(Saved entries)

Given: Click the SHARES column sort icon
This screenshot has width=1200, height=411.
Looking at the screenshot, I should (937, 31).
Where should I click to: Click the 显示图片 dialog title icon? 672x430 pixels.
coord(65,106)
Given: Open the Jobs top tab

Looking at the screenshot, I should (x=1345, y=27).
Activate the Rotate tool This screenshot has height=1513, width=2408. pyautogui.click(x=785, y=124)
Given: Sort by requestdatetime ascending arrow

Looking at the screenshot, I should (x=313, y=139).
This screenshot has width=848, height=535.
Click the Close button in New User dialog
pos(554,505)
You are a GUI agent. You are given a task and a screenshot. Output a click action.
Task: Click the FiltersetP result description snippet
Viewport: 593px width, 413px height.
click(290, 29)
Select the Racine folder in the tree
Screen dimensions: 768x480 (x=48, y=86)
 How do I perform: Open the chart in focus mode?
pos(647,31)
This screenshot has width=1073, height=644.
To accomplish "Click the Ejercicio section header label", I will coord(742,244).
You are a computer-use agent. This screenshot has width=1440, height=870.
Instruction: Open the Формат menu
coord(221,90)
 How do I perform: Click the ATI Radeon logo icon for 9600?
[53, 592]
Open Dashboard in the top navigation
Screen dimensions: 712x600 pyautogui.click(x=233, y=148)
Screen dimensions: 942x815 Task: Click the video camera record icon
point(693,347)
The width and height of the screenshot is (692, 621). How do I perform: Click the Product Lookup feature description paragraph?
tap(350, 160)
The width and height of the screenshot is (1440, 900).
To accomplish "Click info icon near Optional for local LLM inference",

**Activity:** Write down again, exactly as given, only the lines above that fall from the line with "Screen dimensions: 942x815" to the line with "The width and height of the screenshot is (1440, 900).", inclusive.

**Output for this exercise:**
Screen dimensions: 942x815 Task: Click the video camera record icon
point(693,347)
The width and height of the screenshot is (692, 621). How do I perform: Click the Product Lookup feature description paragraph?
tap(350, 160)
The width and height of the screenshot is (1440, 900).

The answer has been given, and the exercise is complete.